To have a healthy church, it’s good for your congregation to have diversity in beliefs, but it’s not good to have division and to have conflict about politics present in your congregation.

We’ve talked some about the importance of finding an issue that arises naturally from the community that you’re in — is there anything else that comes to mind in terms of starting steps to community engagement?

One of the things that I’ve heard as a hesitancy fairly often is a concern about a trade-off, especially with congregations that may be smaller, have older members, or have a declining attendance problem. Some leaders might say that they are already stretched too thin, and if they try to get everyone out to help with a neighborhood cleanup or Habitat for Humanity project, they won’t be left with enough people to set up chairs for the fish fry or volunteer at the Easter egg hunt.

I would just attempt to encourage them by saying that statistically, in the data, there is no trade-off. In fact, when you have congregations that have more community engagement, you see a positive feedback loop — you see more congregational service as well. You’re creating a culture of service when you encourage people to serve outside the congregation and get involved in the community. They tend to turn around and give to the congregation as well. Your members are bonding with each other and they’re creating a culture of service where they want to be together and develop an ethos of continuing to serve. So there’s no trade-off. There’s no downside to getting involved in the community. It’s only going to help your congregation.

What are one or two findings in your research that you consider especially important?

One thing that I would really encourage congregations to do — and which I am continually surprised doesn’t happen more often — is partnerships, both with other congregations and with non-profits. I think there’s so much opportunity here, and I think that sometimes there’s just a little bit of fear to work across congregational lines or to work with someone from a different faith tradition. There might be fear about members leaving or about working with someone whose beliefs are different.

Also, sometimes, especially if a congregation is investing a lot of resources to start a new project, they may want to have their name on it and get the credit for that. But I think there are so many opportunities to work together, maybe with someone who’s already started something. Congregations can contribute to that. The community and people in need can be better served if people would be willing to work together.

We’ve seen some great examples of that. There’s a homeless ministry in Little Rock called Family Promise. It serves families who are facing short-term homelessness. They are invited to sleep at local churches for two-week stints and congregants bring in meals for them. There are some congregations — maybe older ones that are shrinking that might have the space and then there are other congregations that might have the people who can help bring in the meals. We’ve seen great partnerships come together with the older, bigger churches that might have physical space and other congregations that might not have a big building but do have a lot of members who want to serve.

Many Common Good readers are church leaders whether vocationally or as volunteers.

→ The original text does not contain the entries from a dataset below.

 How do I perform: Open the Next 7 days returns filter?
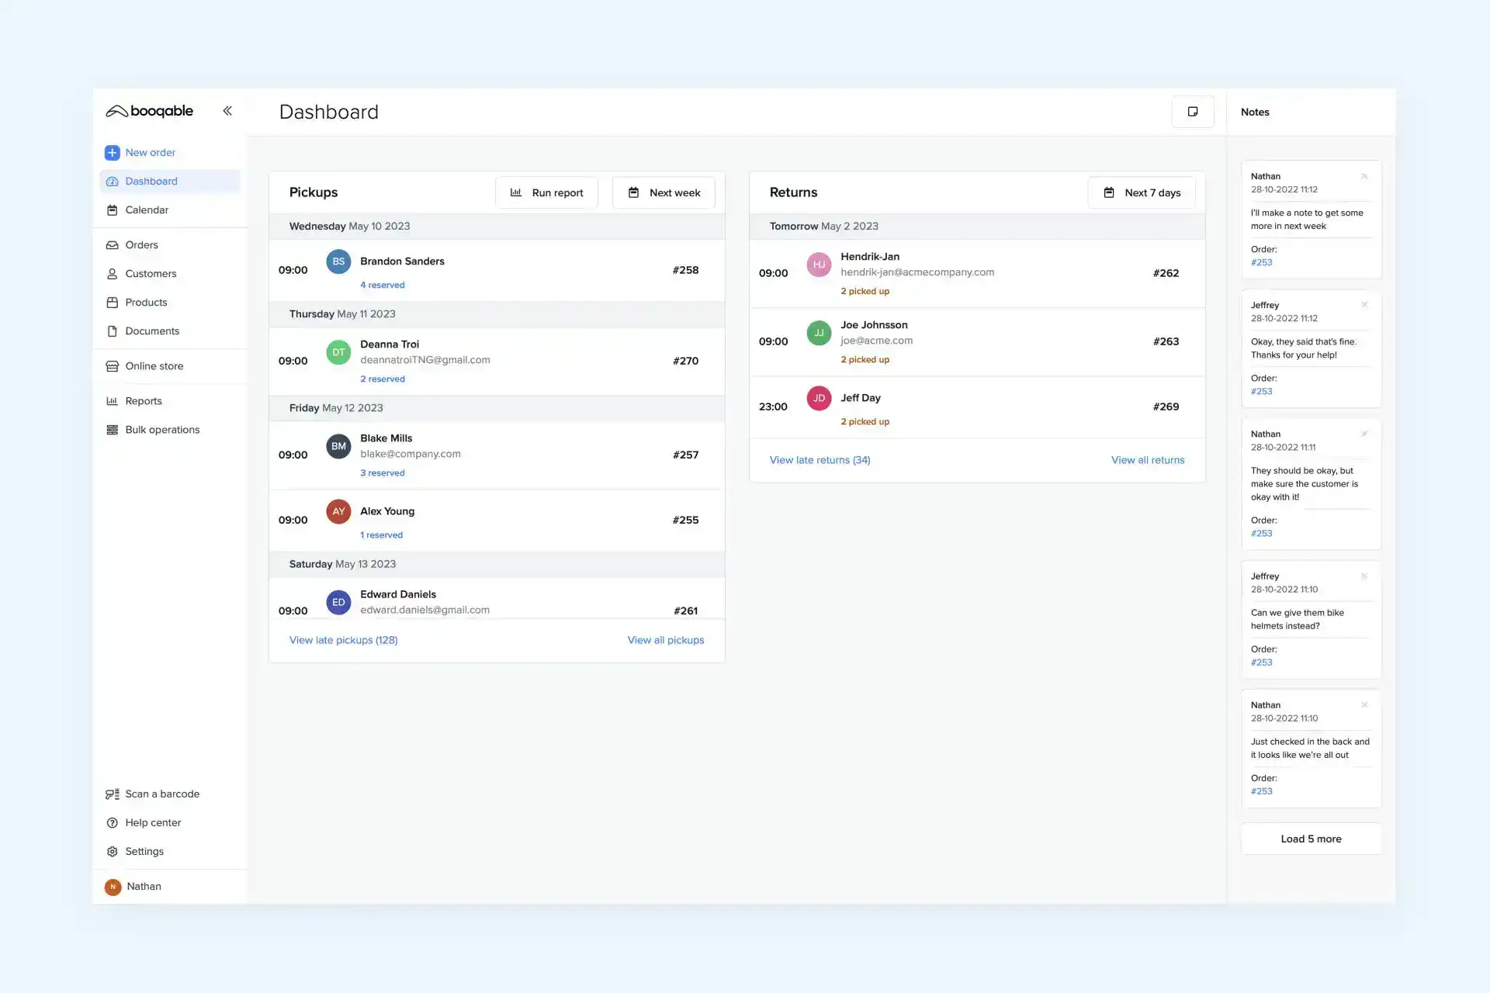1142,192
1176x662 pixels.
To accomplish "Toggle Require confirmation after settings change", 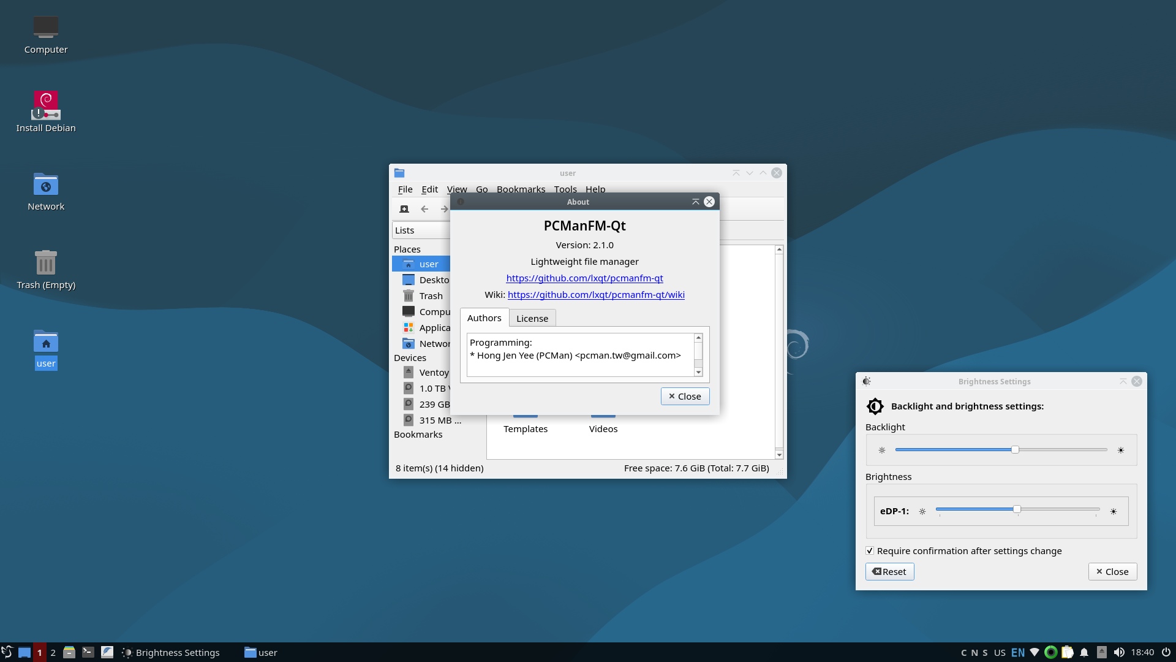I will (x=870, y=550).
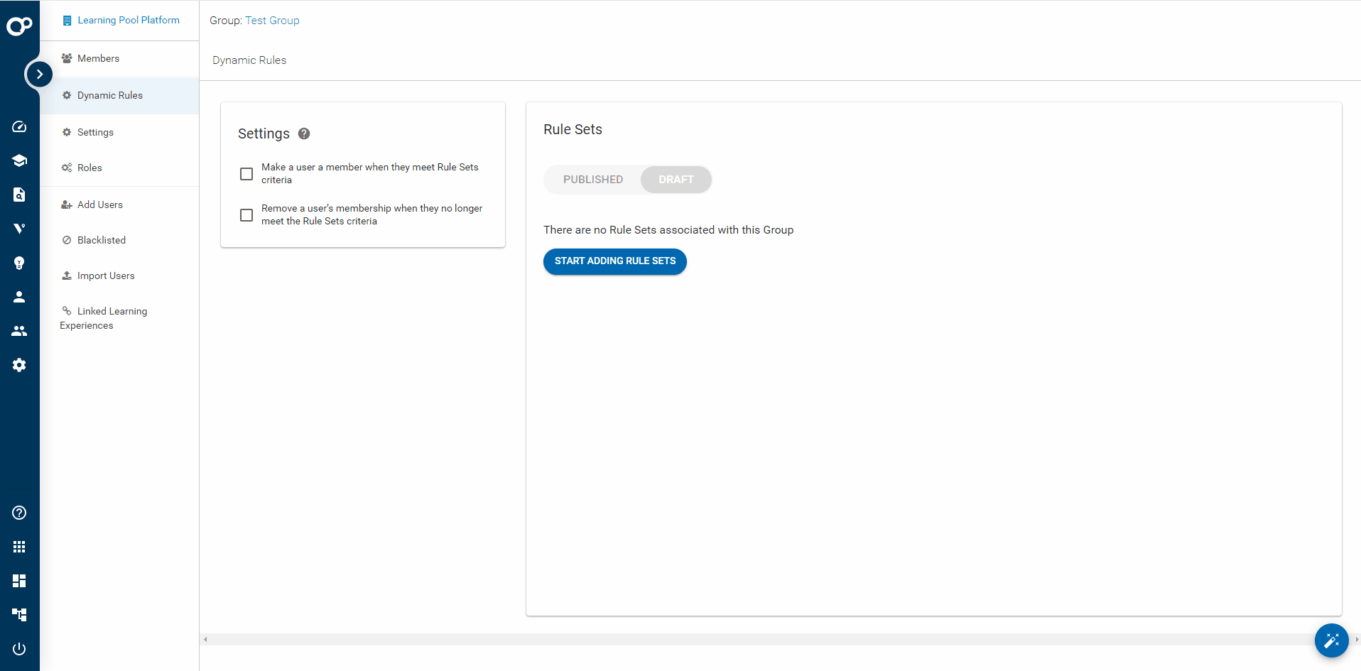
Task: Open the apps grid icon
Action: click(19, 546)
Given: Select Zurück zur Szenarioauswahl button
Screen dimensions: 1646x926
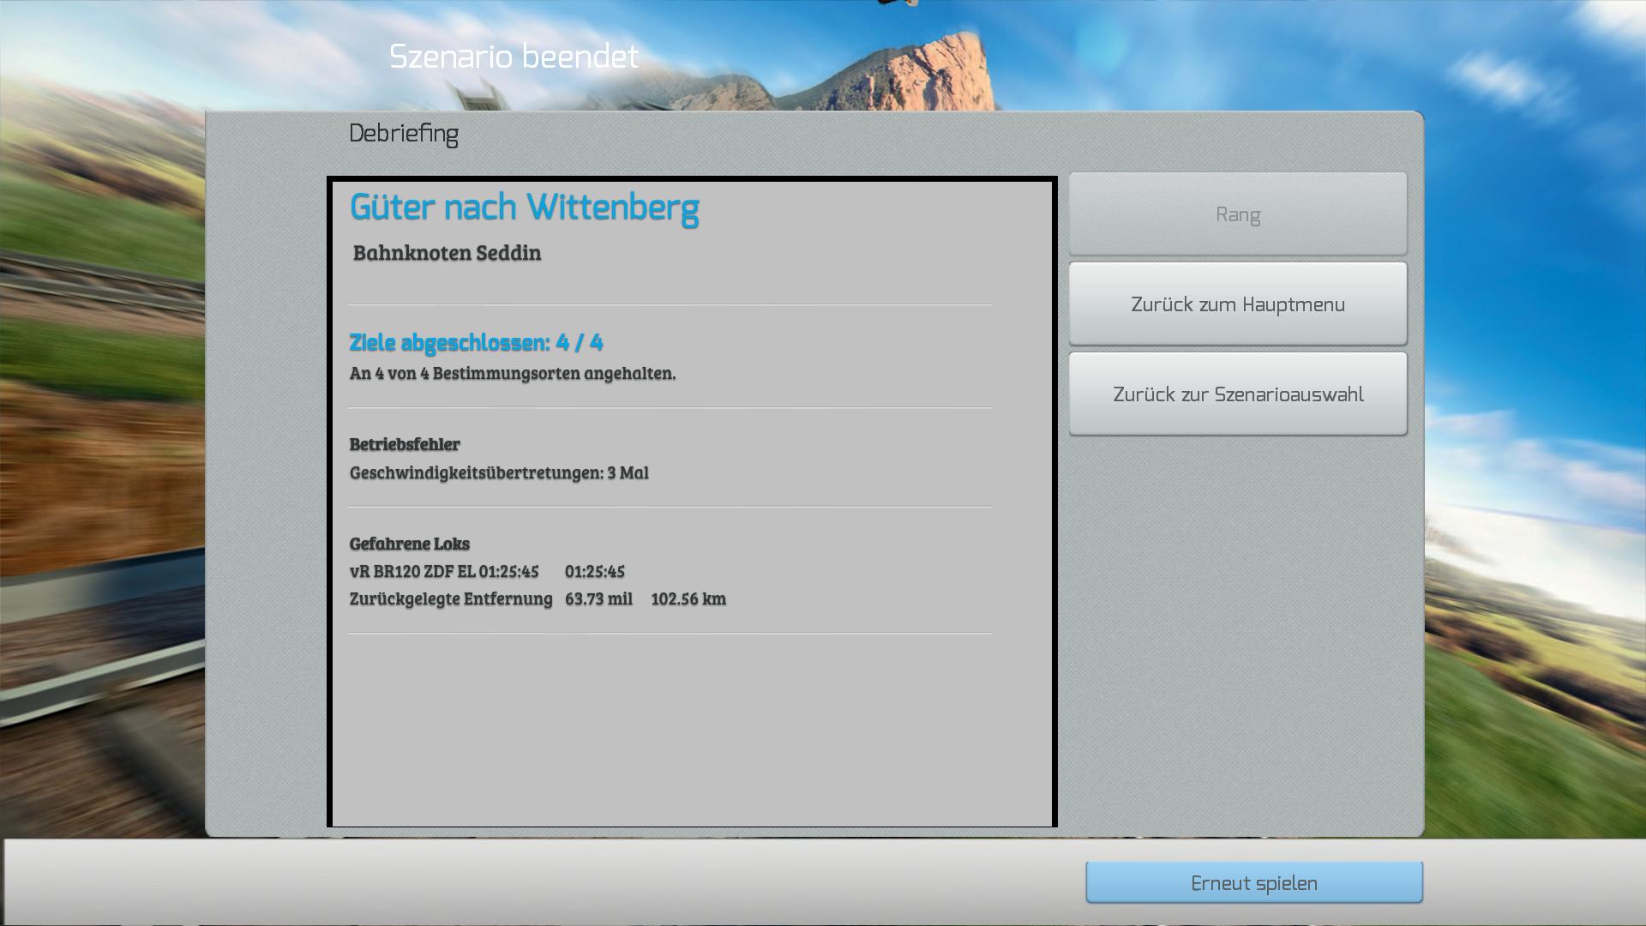Looking at the screenshot, I should pyautogui.click(x=1237, y=394).
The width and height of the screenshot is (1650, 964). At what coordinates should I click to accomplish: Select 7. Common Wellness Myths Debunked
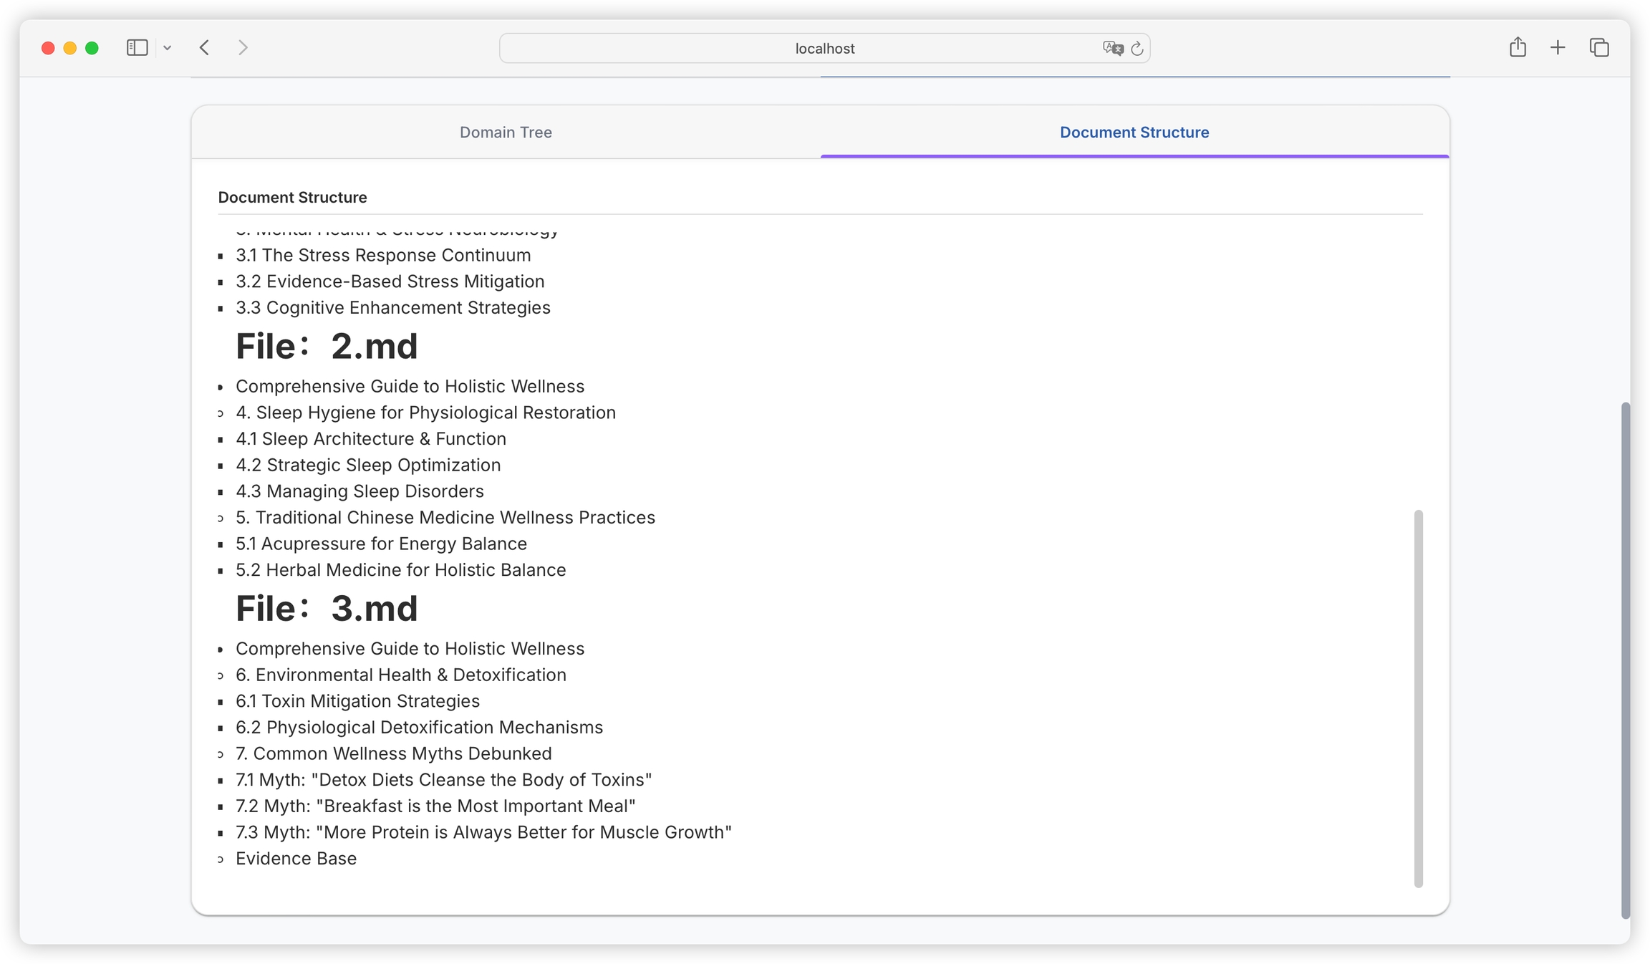click(x=393, y=753)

What else would you like to tell them?

The data in the book demonstrate the spiritual benefits of community engagement through statistics, numbers, and stories. When you serve and you’re in relationships with others, that shows up in your life in terms of a closer relationship with God, higher life satisfaction, and greater peace. That’s something that people know and experience, but it’s always cool to have data to back it up.

Also, there’s a free PDF discussion guide for congregations that accompanies the book. Since engagement doesn’t look the same for every place of worship, I think it’s worth the time for faith communities to talk about what’s best for their congregation and what issues their members value. The one-page discussion guide can lead them through the process of talking about it.

 

This interview has been edited for clarity and brevity. Faith and Community is available July 5, 2024, from Temple University Press.